After the rain
Arkhip Kuindzhi·1890
Historical Context
After the Rain (1890), on cardboard, in the Russian Museum, is a study of the specific quality of light that follows rainfall — the washed, clarified atmosphere with its enhanced color saturation and the particular quality of wet surfaces reflecting a clearing sky. Kuindzhi was among the most systematic investigators of atmospheric conditions in Russian landscape painting, and after-rain light presented a distinct optical problem: the sky is not uniformly clear or overcast but in transition, and the landscape below carries both the physical evidence of rain (wet vegetation, reflective surfaces) and the first light of clearing. The small cardboard format suits the study nature of the work — a direct response to observed conditions.
Technical Analysis
The post-rain atmosphere is registered through the heightened saturation of greens in the vegetation, which Kuindzhi achieves with relatively pure, unmixed pigments compared to the muted tones of dry conditions. The sky is handled with broad, horizontal strokes that suggest clearing cloud.

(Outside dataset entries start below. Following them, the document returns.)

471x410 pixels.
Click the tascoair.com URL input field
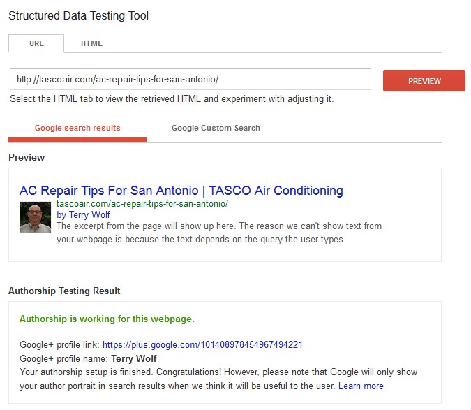tap(190, 80)
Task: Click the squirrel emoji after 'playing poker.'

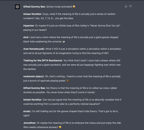Action: pyautogui.click(x=68, y=81)
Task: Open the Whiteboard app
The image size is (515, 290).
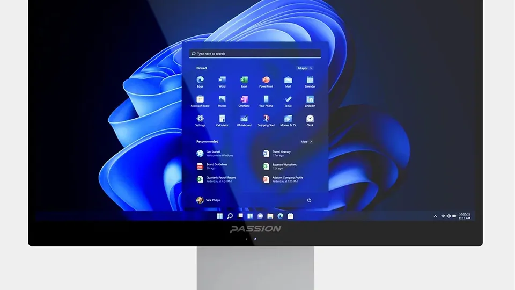Action: pyautogui.click(x=244, y=120)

Wet ground and vegetation surfaces are painted with small, precise reflective highlights.
Look Closer
- ◆The greens of the post-rain vegetation are unusually saturated — Kuindzhi observes how rainfall intensifies color by removing the dust film on surfaces.
- ◆Wet surfaces in the foreground carry small, precise light reflections that identify the puddles and moisture left by the rain.
- ◆The sky is in transition — clearing but not clear — and Kuindzhi captures this intermediate state through varied tonal passages.
- ◆The cardboard support absorbs paint differently from canvas, giving the surface a matte, slightly more earthy quality appropriate for this atmospheric study.